After months and months of preparation, what was it like for the exhibition to open to the public?
De la Garza Mata: The works are really engaging with the people who go to the Library—and not just necessarily to see the murals, but all the Library users who may encounter the murals by chance. We have already experienced so many positive reactions from people from the community. People are seeing themselves represented by the murals, or they are feeling empathy for the struggles the murals represent in relation to migration and other aspects of migrant communities.
Public art and murals have a long tradition in the art world. How do you think this project has re-imagined the role of public art?
De la Garza Mata: The Rotunda’s Dean Cornwell murals embraced a very official telling of the history of colonization. The Tlacolulokos murals depict a very different history—history from a community whose voice has never been heard in this way before. They’re not trying to represent a unified history where everyone feels attached to it or represented by it. Now in the Rotunda, you can see the differences in which people are portrayed in these two distinct murals such as the way women or indigenous people are portrayed, and that is the turning point in terms of public art—the possibility of public art that does not reproduce an official narrative around history or identity.
Part of Tlacolulokos’ objective as artists also is to promote empowerment, which directly connects to the mission of the public library to empower people by providing them with tools and resources. How do you see this shared sensibility represented in these murals?

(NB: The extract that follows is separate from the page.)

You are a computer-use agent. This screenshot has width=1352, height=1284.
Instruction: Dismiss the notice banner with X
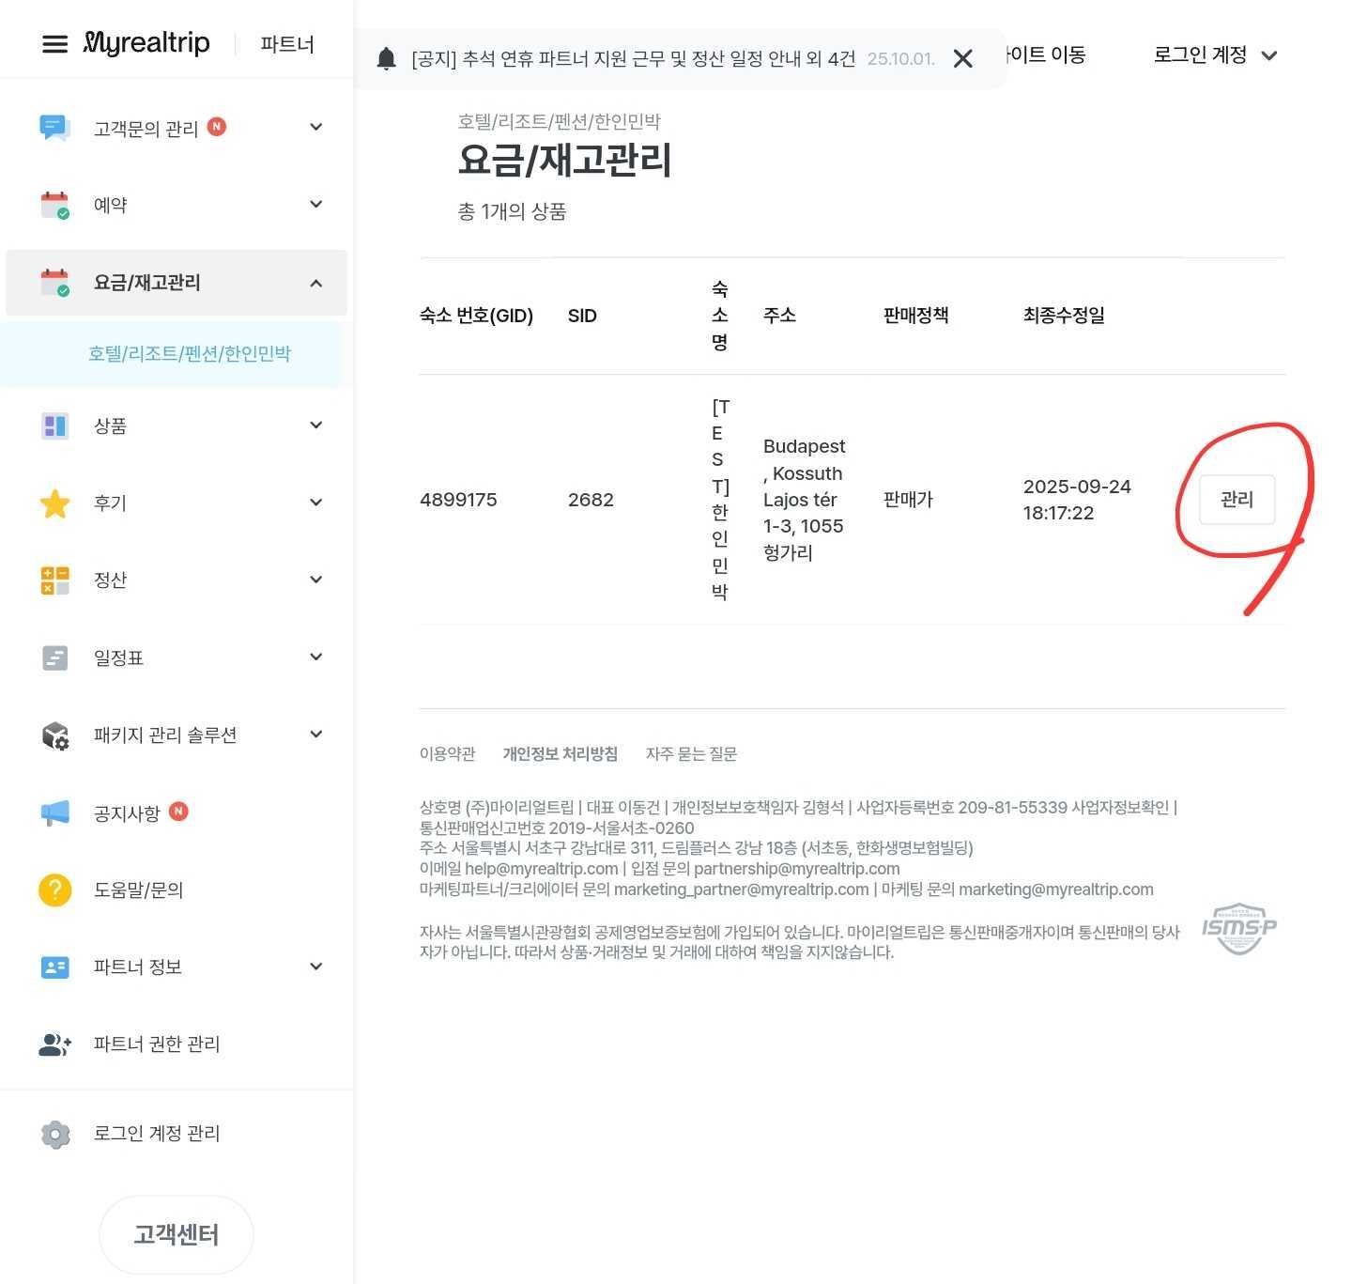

De la Garza Mata: The artists understand the importance of the circulation of knowledge as a form of empowering people. In the murals you can see how they portrayed the importance of books, but not only books in the traditional sense, but the knowledge that comes from oral traditions, music, poetry, and other arts. One of the key points of the murals underscores how important it is to understand where you come from and how sometimes your cultural identity can be taken from you, for example, through the hardships of migration or being assimilated to a new culture.
Creating an alternate narrative is part of reclaiming one’s culture. How do you see the community engaging with their culture differently through the murals?
De la Garza Mata: There was a group of students from Mexican backgrounds who encountered the murals and they were very emotional about them. One student said that he felt that the boy in one of the murals was him—a young kid who had been excluded because of his origins and had suffered the consequences of migration. He represents someone who is trying to overcome struggles to take a different path than is dictated by marginalized groups.
It’s currently Latino Heritage Month. Why do you think it’s important to celebrate culture in these broader ways?
De la Garza Mata: I believe that recognizing our cultural differences makes the city of Los Angeles a stronger city because it’s not differences that necessarily separate us, but that we don’t understand that each community has a different experience. Knowing peoples’ histories, knowing where they come from, knowing our neighbors and the people we interact with daily, also gives us the possibility to understand them in a different way, to see the similarities between our communities in order to understand how we can live together. This is a question that is not evident: how can we live together with so many backgrounds and heritages? I believe there is an opportunity through dialogue. We all have a profoundly deep need for a sense of belonging and being part of a community.
Visualizing Language: Oaxaca in L.A. is a collaboration between the Los Angeles Public Library and the Library Foundation as part of the Getty’s PST: LA/LA initiative. From now until January 31, the exhibition will be open to the public at Central Library along with a series of 70+ special programs at branch libraries across the city. Learn more about these programs, including guided tours of the exhibition, at oaxaca.lfla.org.
Originally published on the Library Foundation of Los Angeles blog Fifth & Flower on October 9, 2017.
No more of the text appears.